Wyche law firm sells Greenville offices for $5.75M; unnamed buyer to invest $30M, hire 225 | Greenville Business
GREENVILLE — The Wyche law firm, an anchor resident of downtown Greenville since 1961, has sold its offices on East Camperdown Way.
The sale, which took place on Dec. 18, according to public records, is part of an as-yet-unannounced plan to redevelop the 1.93-acre parcel. The deed for the $5.75 million transaction names United Community Banks as the buyer, but the final party set to take ownership of the site remains undisclosed as part of an inducement agreement still in the works with Greenville County.
Whatever winds up on the spot promises to be significant.
According to county documents, a company plans to invest $30 million at the site, which is being placed in a multi-county industrial park to reduce its annual commercial tax burden. Under the proposed deal, the company will hire 225 people.
Details will likely be released at the next Greenville County Council meeting, Tuesday, Feb. 2, when council members cast a third and final vote on the company’s tax break. It is currently being handled under the pseudonym “Project Spruce” in county documents.

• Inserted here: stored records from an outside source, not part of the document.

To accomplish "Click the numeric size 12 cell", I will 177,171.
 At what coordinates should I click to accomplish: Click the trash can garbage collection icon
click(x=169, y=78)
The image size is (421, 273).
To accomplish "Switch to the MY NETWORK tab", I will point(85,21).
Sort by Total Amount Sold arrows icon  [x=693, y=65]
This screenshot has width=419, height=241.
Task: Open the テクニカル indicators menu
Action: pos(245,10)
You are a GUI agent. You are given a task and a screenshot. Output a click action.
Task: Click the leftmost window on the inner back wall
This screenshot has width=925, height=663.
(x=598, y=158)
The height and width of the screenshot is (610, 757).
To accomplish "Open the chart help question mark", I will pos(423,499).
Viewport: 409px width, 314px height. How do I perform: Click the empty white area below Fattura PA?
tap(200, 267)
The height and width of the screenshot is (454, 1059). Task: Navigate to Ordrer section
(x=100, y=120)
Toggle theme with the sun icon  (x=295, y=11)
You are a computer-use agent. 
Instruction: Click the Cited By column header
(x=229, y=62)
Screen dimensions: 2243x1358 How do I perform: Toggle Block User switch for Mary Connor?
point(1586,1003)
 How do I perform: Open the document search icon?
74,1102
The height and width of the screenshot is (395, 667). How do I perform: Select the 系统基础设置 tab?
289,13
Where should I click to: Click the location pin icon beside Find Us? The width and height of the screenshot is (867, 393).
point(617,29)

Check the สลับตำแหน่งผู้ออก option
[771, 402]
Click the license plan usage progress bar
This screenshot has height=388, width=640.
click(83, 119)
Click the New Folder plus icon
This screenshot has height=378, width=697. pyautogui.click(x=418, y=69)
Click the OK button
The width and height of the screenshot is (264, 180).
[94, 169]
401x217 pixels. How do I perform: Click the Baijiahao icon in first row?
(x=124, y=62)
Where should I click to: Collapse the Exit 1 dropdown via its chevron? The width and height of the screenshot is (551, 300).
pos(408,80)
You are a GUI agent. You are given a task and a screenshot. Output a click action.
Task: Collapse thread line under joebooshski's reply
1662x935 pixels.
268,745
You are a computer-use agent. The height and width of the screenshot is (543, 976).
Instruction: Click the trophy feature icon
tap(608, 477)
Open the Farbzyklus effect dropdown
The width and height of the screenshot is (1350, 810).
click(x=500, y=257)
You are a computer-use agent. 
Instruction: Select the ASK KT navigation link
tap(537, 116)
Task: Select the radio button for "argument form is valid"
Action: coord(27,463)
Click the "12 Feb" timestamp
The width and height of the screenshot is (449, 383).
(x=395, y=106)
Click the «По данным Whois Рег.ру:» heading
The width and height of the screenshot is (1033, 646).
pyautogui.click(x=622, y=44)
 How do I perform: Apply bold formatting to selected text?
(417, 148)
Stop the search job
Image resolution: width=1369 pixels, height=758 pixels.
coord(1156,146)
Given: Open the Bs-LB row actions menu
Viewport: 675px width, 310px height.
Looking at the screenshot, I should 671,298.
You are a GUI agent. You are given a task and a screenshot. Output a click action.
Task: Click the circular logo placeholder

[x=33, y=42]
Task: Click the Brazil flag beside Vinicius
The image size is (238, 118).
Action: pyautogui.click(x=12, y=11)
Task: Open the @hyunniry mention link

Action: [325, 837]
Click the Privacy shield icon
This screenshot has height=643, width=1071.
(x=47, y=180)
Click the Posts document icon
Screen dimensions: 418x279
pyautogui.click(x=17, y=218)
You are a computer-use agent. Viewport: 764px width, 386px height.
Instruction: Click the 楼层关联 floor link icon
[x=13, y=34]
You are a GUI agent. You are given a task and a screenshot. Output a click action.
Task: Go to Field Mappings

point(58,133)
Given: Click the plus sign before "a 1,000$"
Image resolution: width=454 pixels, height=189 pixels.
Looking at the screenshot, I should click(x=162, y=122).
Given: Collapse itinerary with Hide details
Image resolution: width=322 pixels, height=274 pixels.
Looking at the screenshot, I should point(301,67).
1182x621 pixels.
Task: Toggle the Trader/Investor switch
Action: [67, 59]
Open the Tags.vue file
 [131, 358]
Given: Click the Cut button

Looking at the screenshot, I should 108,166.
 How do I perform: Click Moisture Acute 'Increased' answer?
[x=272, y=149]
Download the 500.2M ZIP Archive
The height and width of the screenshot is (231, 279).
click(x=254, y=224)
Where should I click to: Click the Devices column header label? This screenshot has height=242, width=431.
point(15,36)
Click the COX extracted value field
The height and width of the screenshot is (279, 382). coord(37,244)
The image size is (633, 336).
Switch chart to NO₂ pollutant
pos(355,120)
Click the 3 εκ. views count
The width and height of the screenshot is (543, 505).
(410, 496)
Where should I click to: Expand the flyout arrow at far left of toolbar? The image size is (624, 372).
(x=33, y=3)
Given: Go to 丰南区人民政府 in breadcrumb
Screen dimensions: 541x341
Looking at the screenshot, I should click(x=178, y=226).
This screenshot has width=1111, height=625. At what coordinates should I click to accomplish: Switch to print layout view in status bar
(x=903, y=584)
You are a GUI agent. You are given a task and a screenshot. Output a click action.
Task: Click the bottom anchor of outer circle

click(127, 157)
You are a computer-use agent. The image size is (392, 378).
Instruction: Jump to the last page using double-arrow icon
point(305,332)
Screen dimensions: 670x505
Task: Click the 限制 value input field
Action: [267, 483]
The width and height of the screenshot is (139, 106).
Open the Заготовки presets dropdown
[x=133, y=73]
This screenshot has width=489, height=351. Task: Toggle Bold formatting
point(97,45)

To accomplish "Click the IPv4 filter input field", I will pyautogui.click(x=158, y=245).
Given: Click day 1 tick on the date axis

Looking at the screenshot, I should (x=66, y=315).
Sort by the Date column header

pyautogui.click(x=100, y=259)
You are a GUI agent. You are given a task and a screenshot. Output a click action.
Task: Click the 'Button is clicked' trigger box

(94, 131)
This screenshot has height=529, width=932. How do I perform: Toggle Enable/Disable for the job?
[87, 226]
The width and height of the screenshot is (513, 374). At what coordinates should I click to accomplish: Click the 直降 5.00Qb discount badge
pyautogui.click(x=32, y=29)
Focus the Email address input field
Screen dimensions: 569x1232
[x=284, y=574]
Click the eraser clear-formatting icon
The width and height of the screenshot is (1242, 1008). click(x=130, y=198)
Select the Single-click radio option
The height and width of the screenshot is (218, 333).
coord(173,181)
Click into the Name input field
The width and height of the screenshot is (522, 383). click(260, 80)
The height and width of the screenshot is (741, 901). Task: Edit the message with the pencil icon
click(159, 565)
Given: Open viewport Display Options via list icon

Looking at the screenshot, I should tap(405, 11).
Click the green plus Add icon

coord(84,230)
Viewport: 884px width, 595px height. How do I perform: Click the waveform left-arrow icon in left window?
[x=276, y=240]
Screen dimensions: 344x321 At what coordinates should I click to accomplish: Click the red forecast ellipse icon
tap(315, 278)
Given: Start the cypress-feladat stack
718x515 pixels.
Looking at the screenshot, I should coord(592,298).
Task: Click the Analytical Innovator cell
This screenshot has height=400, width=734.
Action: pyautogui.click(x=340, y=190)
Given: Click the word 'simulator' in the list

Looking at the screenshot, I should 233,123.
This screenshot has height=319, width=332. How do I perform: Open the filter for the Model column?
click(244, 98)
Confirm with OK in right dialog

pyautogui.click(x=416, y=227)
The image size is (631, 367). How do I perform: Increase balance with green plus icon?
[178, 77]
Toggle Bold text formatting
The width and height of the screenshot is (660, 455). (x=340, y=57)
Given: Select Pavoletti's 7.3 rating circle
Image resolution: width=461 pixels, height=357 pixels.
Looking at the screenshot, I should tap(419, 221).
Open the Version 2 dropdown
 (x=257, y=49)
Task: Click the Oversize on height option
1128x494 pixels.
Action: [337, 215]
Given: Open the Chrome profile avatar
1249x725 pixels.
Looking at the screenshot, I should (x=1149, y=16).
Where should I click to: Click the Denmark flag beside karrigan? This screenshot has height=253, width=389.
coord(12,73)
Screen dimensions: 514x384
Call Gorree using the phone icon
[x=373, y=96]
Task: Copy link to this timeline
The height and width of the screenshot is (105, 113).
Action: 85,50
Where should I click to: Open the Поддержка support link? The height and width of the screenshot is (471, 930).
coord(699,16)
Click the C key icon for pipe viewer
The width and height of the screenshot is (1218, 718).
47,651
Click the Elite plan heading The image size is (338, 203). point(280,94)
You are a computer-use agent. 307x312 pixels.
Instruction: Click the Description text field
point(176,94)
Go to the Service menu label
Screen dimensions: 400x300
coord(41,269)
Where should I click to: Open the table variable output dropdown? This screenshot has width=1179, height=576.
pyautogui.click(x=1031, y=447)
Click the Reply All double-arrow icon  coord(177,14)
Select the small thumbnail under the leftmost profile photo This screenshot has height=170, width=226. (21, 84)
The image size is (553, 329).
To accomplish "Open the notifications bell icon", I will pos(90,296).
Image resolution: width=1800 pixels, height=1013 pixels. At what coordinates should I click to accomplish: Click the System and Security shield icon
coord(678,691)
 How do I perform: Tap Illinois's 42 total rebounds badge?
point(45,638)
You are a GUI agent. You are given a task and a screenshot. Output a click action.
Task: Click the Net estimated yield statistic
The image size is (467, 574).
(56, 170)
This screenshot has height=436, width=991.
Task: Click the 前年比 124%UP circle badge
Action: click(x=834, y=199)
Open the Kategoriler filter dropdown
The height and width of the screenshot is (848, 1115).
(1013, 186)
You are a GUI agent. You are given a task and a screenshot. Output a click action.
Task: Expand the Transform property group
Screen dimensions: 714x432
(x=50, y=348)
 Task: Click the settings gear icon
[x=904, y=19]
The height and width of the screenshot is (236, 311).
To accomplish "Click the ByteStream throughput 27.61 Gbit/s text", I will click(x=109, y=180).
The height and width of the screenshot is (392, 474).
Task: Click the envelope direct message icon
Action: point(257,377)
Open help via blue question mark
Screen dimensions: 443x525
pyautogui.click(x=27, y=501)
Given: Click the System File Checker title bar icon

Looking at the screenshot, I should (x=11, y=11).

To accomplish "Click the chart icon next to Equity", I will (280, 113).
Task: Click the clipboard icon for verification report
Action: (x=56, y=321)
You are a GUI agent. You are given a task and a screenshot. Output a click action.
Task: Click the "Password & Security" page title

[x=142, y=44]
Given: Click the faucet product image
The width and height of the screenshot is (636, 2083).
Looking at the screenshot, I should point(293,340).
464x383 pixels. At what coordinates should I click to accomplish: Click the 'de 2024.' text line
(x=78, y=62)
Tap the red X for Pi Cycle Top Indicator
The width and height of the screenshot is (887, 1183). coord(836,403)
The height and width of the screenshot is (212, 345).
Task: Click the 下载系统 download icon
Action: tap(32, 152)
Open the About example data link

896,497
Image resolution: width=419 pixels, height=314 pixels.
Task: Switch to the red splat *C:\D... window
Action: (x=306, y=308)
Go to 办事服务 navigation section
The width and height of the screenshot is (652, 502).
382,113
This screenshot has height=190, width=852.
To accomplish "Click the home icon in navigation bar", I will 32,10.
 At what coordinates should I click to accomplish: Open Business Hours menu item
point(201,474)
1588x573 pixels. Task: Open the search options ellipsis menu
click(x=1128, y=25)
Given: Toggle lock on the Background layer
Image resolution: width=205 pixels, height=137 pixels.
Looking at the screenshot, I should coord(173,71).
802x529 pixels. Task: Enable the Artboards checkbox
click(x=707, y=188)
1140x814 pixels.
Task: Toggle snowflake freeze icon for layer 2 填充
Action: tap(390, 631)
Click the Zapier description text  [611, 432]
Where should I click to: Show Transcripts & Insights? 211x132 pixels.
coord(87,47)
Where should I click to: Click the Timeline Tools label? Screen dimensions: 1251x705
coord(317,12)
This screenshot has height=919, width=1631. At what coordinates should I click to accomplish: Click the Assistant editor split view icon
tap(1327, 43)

The site is within the city of Greenville’s central business district, and its zoning designation — C-4 — has no height restrictions and the highest density allowances under the city’s development code. It and a handful of parcels on the east side of Falls Street are among the only open lots remaining on downtown Greenville’s east side.
As of Monday, people were still working at the modern-design, two-story office at 200 E. Camperdown Way, but The Post and Courier was unable to reach anyone at the firm to answer where they might go next or when.
A message was also left with Wyche attorney Cary Hall, the registered agent for Jural Partners LLC, an entity associated with the Wyche firm that owned the Camperdown property.
The sale came just under two years after the Wyche firm sold its previous headquarters of 58 years next door — 44 E. Camperdown Way. The Grand Bohemian Hotel is under construction there now.
In her 2015 book, “Attorneys & Law in Greenville County,” author Judith Bainbridge wrote that 44 E. Camperdown Way — which overlooks the Reedy River from a bluff — was once site of the Camperdown Mill, which starting in the late 1800s housed one of the earliest textile operations in the Upstate.
County records show that the Camperdown Co. acquired 200 E. Camperdown Way next door in 1930. The Bowater North America Corp. bought it in 1982, and it came into the Wyche firm’s possession in 1999.